Problem requirements: Write out all of the entries, matching the original exactly.

START Data records

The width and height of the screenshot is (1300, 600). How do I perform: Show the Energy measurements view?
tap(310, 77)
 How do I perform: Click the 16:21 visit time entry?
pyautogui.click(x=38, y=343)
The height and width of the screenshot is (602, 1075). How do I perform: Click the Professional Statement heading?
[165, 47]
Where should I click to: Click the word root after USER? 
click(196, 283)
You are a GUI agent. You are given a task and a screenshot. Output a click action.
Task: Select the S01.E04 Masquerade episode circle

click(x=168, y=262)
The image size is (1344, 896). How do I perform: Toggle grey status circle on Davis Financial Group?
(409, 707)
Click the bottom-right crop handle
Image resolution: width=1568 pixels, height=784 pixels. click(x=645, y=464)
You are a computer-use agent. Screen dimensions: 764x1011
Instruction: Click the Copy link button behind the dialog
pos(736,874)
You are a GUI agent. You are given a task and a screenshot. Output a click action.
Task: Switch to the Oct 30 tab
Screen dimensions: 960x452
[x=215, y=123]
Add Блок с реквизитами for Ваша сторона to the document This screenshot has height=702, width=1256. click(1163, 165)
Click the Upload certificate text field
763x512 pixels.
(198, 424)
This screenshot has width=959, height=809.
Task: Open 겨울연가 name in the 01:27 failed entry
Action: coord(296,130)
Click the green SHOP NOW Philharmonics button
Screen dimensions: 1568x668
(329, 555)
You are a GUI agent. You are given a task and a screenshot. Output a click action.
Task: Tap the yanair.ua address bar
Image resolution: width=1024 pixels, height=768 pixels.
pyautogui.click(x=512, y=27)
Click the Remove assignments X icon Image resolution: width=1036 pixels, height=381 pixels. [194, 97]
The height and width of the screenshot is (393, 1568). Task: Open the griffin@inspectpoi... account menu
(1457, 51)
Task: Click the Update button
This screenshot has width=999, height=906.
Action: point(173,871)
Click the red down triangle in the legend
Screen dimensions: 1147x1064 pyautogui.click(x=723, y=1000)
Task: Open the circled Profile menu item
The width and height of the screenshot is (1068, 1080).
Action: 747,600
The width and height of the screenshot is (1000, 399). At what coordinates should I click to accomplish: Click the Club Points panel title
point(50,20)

END Data records

Written response:
The width and height of the screenshot is (1300, 600). How do I perform: Show the Energy measurements view?
tap(310, 77)
 How do I perform: Click the 16:21 visit time entry?
pyautogui.click(x=38, y=343)
The height and width of the screenshot is (602, 1075). How do I perform: Click the Professional Statement heading?
[165, 47]
Where should I click to: Click the word root after USER? 
click(196, 283)
You are a GUI agent. You are given a task and a screenshot. Output a click action.
Task: Select the S01.E04 Masquerade episode circle

click(x=168, y=262)
The image size is (1344, 896). How do I perform: Toggle grey status circle on Davis Financial Group?
(409, 707)
Click the bottom-right crop handle
Image resolution: width=1568 pixels, height=784 pixels. click(x=645, y=464)
You are a computer-use agent. Screen dimensions: 764x1011
Instruction: Click the Copy link button behind the dialog
pos(736,874)
You are a GUI agent. You are given a task and a screenshot. Output a click action.
Task: Switch to the Oct 30 tab
Screen dimensions: 960x452
[x=215, y=123]
Add Блок с реквизитами for Ваша сторона to the document This screenshot has height=702, width=1256. click(1163, 165)
Click the Upload certificate text field
763x512 pixels.
(198, 424)
This screenshot has width=959, height=809.
Task: Open 겨울연가 name in the 01:27 failed entry
Action: coord(296,130)
Click the green SHOP NOW Philharmonics button
Screen dimensions: 1568x668
(329, 555)
You are a GUI agent. You are given a task and a screenshot. Output a click action.
Task: Tap the yanair.ua address bar
Image resolution: width=1024 pixels, height=768 pixels.
pyautogui.click(x=512, y=27)
Click the Remove assignments X icon Image resolution: width=1036 pixels, height=381 pixels. [194, 97]
The height and width of the screenshot is (393, 1568). Task: Open the griffin@inspectpoi... account menu
(1457, 51)
Task: Click the Update button
This screenshot has width=999, height=906.
Action: point(173,871)
Click the red down triangle in the legend
Screen dimensions: 1147x1064 pyautogui.click(x=723, y=1000)
Task: Open the circled Profile menu item
The width and height of the screenshot is (1068, 1080).
Action: 747,600
The width and height of the screenshot is (1000, 399). At what coordinates should I click to accomplish: Click the Club Points panel title
point(50,20)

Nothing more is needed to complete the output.